Bergamo, alpini, ultras dell’Atalanta, volontari e immigrati insieme per l’ospedale: “Siamo qua a fare del bene”

A “Le Iene” le fasi della realizzazione della struttura in tempi record tra turni di 12 ore, cori e decontaminazioni ma soprattutto tanta voglia di aiutare la propria città

“Cosa facciamo oggi? Quello che serve”: delle parole semplici che racchiudono tutto l’impegno, la fatica e la voglia di aiutare di oltre 300 volontari che si sono messi al lavoro per costruire l’ospedale da campo di Bergamo. “Le Iene” hanno documentato la realizzazione della struttura che ha dato, e sta dando, un po’ di respiro alle terapie intensive della città lombarda così duramente colpita dal coronavirus. Alpini, volontari, infermieri, immigrati, giovani e anche ultrà dell’Atalanta: tutti hanno aiutato come potevano realizzando in soli sette giorni un vero e proprio miracolo, un ospedale.
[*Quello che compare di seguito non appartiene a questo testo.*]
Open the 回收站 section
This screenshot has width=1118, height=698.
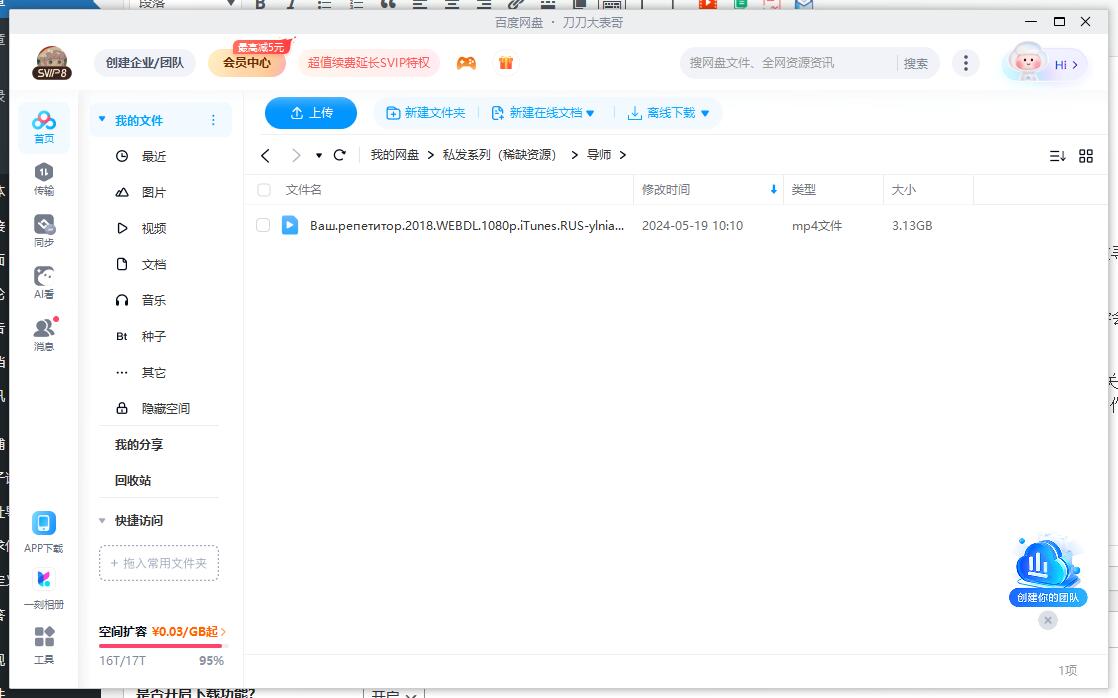134,480
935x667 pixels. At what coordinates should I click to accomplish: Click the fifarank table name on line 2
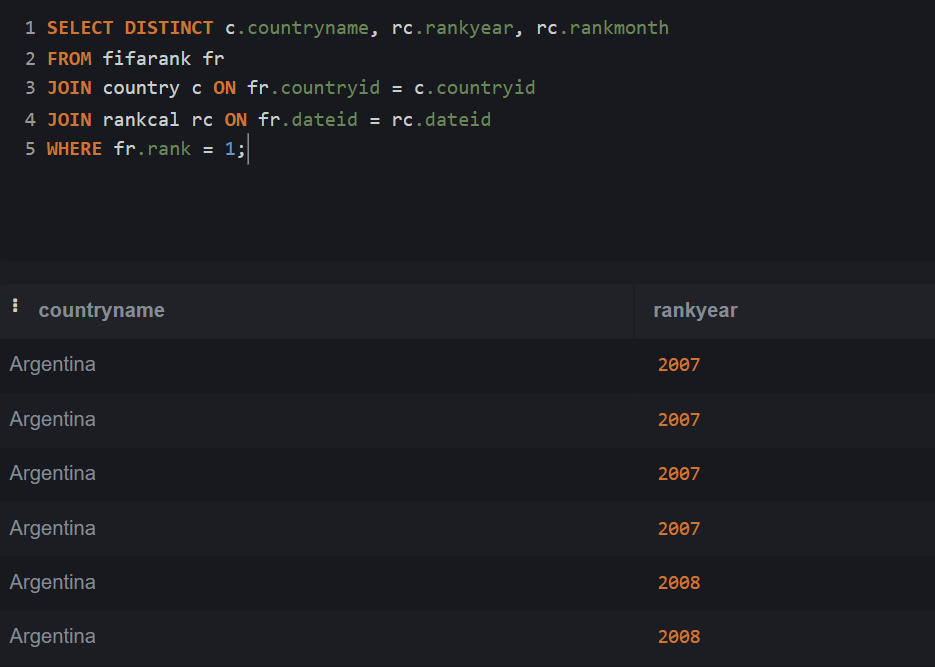146,58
Il lavoro è stato tanto: turni di dodici ore, decontaminazioni continue, lontani dalle famiglie mentre si ricevono i messaggi di parenti e amici che avvertono di stare male, che il virus ha preso anche loro. La fatica per queste persone è stata tanta ma come gridano in coro gli alpini e gli ultrà: “La gente come noi non molla mai”. Insieme hanno creato una struttura all’avanguardia come specifica Sergio Rizzini, direttore sanitario dell’ospedale: “Questo è stato un progetto specificatamente studiato per abbattere la possibilità di contaminazione. E’ l’unico caso in tutto il mondo tanto è vero che l’Oms ha chiesto di valutarlo perché potrebbe diventare un modello da esportare negli altri Paesi”.
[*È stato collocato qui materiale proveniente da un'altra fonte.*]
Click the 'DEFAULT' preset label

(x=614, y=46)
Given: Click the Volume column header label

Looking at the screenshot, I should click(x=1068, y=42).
Un motivo di orgoglio che spinge questi volontari a dare di più creando una rete di solidarietà che tocca le Rsa, le mense, le famiglie bisognose e purtroppo anche il trasporto delle bare. Nicola Cattaneo, artigiano e ultrà dell’Atalanta, non ha dubbi: “La forza di volontà mi ha portato qua. Questa è la soddisfazione più grande: fare del bene per i nostri cari che sono morti. Noi siamo qua per salvare delle vite”. E mentre il cantiere chiude i battenti, i martelli e i trapani si fermano: è ora il tempo del ronzio dei monitor, il rumore della vita che lotta contro il coronavirus.